Advances in knowledge:
This report is helpful to CBCT registration for NPC radiotherapy in clinical practice.
Background and Purpose
With large irradiation volumes and the involvement of multiple organs at risk (OAR), a high level of set-up position repeatability is required in radiotherapy for nasopharyngeal carcinoma (NPC) patients. Recently, a number of radiotherapy techniques have been reported, such as intensity modulated radiotherapy and volume modulated arc therapy, which provides uniform dose distributions, steeper dose fall-offs, and reduced irradiation volumes. Therefore, image-guided radiotherapy is considered to be an essential tool in ensuring the safe clinical application of these techniques.

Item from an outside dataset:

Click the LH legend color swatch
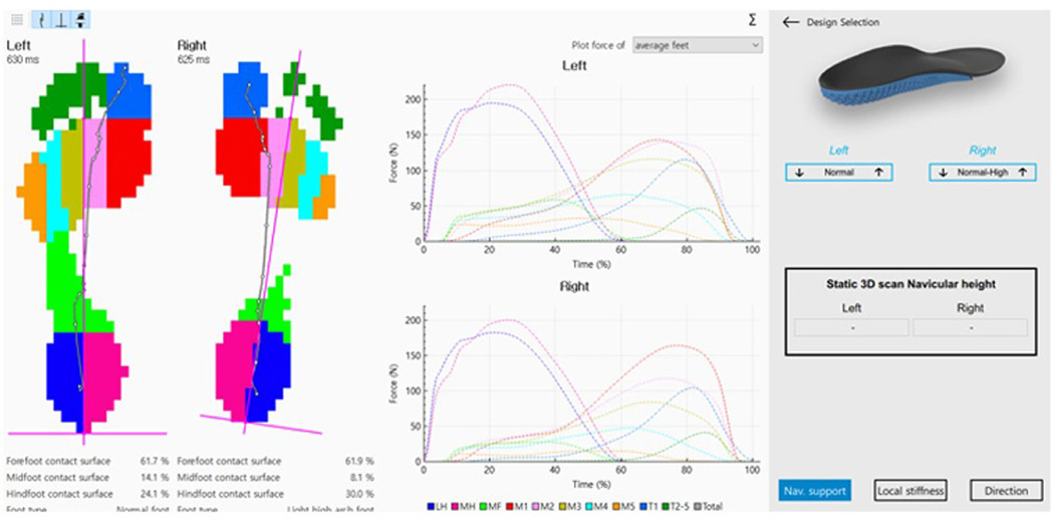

For the outstanding performance, cone beam computed tomography (CBCT) has been widely applied in position verification. In addition, the set-up error can be corrected online according to the registration results. In many institutions, the planning target volume (PTV) is customarily set as region of interest (ROI) for automatic bone registration.1, 2 Meanwhile, the 5-mm clinical target volume, CTV–PTV and OAR-planning risk volume (PRV) margins are popularly used for NPC radiotherapy.1, 3 However, there is the potential for radiation injury from OARs or treatment failure from CTVs due to the local set-up errors.1–5 The purpose of this article was to analyse local set-up errors for substructures, and to investigate which local set-up errors can be covered by a 5mm margin for CBCT-guided NPC radiotherapy.
Methods and Materials
24 NPC patients treated in West China Hospital from July 2012 to April 2014 were included in this study. The patients included 15 (62.5%) females and 9 (37.5%) males ranging in age from 18 to 65 years. All patients had poorly differentiated squamous cell carcinomas confirmed by pharyngorhinoscopy, and the tumour stages ranged from I to IV according to the American Joint Committee on Cancer cancer staging manual. All patients were immobilised with a thermoplastic mask and a standard C-type headrest. The planning CT scans were performed in the same treatment positions from the cranium to the sternum with a slice distance of 3 mm. Intensity modulated radiotherapy or volumetric modulated arc therapy planning with 5 mm CTV/OAR expanding margins (brain stem, spinal cord) were generated in the Pinnacle planning system (Pinnacle 9.2, Philips Medical Systems, Fitchburg, WI). In some cases, the margins were intentionally trimmed to avoid the brain stem or the optic chiasm. The total doses were 73.92 Gy (2.24 Gy × 33 fractions, 11 patients) and 69.96 Gy (2.12 Gy × 33 fractions, 13 patients) to the primary tumour, 60 Gy to the high-risk involved tissues and the suspicious node drainage area, and 56 Gy to the low-risk regions (CTV2). The maximum length of the craniocaudal treatment field was 25 cm.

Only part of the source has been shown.